Setting the global benchmark for alternative finance, Britain’s effective embrace of peer-to-peer lending platforms has secured debt crowdfunding as one of the leading sources of non-institutional growth capital for SMEs.
In the five years since its inception, debt crowdfunding has supported thousands of young businesses in their evolution, from start-ups into established small to medium sized enterprises, with the sector facilitating £881m worth of debt-based transactions in 2015 alone.
While this is a remarkable achievement, the sector is no longer fledgling – its maturation coupled with the unprecedented rate of growth of the overall alternative finance market means that peer-to-peer lending platforms must likewise evolve.
Recent figures released by Nesta predict that debt crowdfunding could be worth more than £12bn a year within a decade; this is over 12 times the current size of Britain’s debt crowdfunding market. To achieve this level of growth, peer-to-peer platforms need to scale-up and upgrade their existing infrastructure so they are in a position to meet future business demands for capital and, equally, the crowd’s appetite for SME investment.
Last year, David Cameron pledged to fill a £1bn funding gap preventing the growth of UK SMEs – a gap fuelled in no small part by institutional lending reducing at a rate of £5.7m a day.
Subsequently, a burgeoning collective of growing businesses – supported in their infancy stages through debt crowdfunding – now find themselves in a state of limbo, too small to access already reduced lines of institutional funding, but requiring financial sums too large for crowd-backed platforms.
This funding black hole is something IW Capital and Crowdfinders are attempting to address through Race to Scale – a £100m drive to support British scale-ups. While this has proven to be a timely and popular initiative, more needs to be done. An overhaul of debt crowdfunding platforms is required to ensure the biggest segment of the alternative finance industry for SMEs fully supports the companies it was conceived to help.

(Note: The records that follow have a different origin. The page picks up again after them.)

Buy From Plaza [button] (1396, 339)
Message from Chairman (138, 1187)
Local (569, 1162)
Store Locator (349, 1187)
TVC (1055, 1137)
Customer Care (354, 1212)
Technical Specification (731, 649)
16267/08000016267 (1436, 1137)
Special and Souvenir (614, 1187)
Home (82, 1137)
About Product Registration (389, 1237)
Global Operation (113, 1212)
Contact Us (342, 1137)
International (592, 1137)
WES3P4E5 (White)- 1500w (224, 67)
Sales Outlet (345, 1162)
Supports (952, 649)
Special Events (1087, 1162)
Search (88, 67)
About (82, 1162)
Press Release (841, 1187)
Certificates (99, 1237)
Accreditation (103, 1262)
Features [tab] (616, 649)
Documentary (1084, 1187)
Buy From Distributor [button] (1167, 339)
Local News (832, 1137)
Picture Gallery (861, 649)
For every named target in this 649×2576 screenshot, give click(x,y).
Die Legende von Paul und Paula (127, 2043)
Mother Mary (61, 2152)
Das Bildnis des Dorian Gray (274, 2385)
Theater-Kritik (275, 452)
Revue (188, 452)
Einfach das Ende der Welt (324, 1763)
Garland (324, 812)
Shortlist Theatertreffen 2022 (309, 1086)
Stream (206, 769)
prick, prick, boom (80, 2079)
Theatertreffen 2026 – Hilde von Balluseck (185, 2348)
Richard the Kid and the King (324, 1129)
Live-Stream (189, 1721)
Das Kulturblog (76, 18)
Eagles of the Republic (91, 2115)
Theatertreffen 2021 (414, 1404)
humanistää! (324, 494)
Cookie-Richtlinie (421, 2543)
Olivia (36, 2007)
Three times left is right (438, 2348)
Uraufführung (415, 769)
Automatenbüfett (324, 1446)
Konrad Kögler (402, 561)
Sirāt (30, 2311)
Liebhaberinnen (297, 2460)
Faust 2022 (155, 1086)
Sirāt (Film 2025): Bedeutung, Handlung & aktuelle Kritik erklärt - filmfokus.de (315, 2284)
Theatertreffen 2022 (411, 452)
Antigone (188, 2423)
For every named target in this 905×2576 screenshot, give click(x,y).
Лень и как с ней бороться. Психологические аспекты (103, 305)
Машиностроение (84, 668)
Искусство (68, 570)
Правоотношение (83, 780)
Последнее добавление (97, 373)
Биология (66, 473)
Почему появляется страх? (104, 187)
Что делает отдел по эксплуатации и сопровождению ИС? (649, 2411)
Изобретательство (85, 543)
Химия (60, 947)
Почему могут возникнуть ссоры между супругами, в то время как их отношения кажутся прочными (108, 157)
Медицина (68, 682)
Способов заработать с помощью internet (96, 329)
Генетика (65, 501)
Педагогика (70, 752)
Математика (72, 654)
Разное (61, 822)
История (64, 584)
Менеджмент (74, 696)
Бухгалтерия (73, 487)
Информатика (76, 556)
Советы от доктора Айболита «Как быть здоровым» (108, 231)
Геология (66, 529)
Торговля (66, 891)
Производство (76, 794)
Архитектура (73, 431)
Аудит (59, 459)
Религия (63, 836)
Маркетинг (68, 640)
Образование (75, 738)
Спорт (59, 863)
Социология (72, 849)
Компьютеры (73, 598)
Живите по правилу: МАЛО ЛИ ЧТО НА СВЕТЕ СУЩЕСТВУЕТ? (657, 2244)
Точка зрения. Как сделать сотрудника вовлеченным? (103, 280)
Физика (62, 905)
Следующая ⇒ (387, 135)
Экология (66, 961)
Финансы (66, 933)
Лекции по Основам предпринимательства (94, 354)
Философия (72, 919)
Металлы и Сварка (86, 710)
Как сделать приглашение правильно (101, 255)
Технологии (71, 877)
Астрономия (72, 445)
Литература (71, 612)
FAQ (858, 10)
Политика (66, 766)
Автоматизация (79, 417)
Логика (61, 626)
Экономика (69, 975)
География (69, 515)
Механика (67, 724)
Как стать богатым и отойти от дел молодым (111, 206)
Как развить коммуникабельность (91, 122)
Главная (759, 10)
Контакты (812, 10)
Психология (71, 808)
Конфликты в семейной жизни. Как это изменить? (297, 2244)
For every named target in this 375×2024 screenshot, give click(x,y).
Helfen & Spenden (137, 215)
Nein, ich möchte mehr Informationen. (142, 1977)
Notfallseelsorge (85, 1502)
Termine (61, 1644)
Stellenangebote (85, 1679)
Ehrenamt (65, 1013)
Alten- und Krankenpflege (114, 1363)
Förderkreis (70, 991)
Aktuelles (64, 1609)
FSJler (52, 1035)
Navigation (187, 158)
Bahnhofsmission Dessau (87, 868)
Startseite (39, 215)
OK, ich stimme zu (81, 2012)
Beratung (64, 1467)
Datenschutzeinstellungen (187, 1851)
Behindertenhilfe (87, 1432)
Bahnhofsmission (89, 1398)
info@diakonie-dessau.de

For peer-to-peer platforms to be in a position to assist businesses as they scale, debt crowdfunding platforms have to increase the amount of capital they can handle by recalibrating their infrastructure to reflect the changing demands of businesses and the ever-evolving profile of the crowd.
Now, the crowd is less dynamic and much more reticent, with the majority of investors sitting on their hands and awaiting returns from a portfolio they assembled during preliminary stages of the crowdfunding era – typically amounting to between eight and ten companies.
As such, platforms must increase their capacity to manage an injection of “leader funds”, the majority of which can only be sourced from deep-pocket investors or institutional backers such as hedge funds and family offices. It is these investors and institutions that have the confidence, financial capacity and speed to catalyse movement in the debt-space.
Crowd-backed finance remains of paramount importance; however, without refreshed movement, we run the risk of market stagnation from an exhausted model. Peer-to-peer platforms should not over-emphasise the role of institutional funding but see it, rather, as a peripheral force that can provide much needed assistance to rejuvenate the crowd and open up new debt crowdfunding opportunities.
In 2015, over a quarter (26 per cent) of all P2P business loans were funded by institutions, while 45 per cent of alternative finance platforms reported some institutional involvement.
Overall, the introduction of larger-scale investment within the debt crowdfunding scene has proved positive, enhancing the due diligence and risk management capabilities of the existing structure. However, there are limitations in terms of the amount of capital an average platform can handle from institutional funds, with scalability to viable SMEs representing one of the largest hurdles.
Offering an efficient entry point that marries crowd and select institutional backing, complemented by the speed and fluidity of the crowdfunding model, is most definitely a marker for growth, ensuring smaller lenders and individual investors are incentivised as opposed to pushed aside.
Doing so will make sure debt platforms are geared to manage the current and future demands of a rapidly scaling community of SMEs, heavily reliant on increasingly powerful methods of alternative finance that remain agile and democratic in their approach.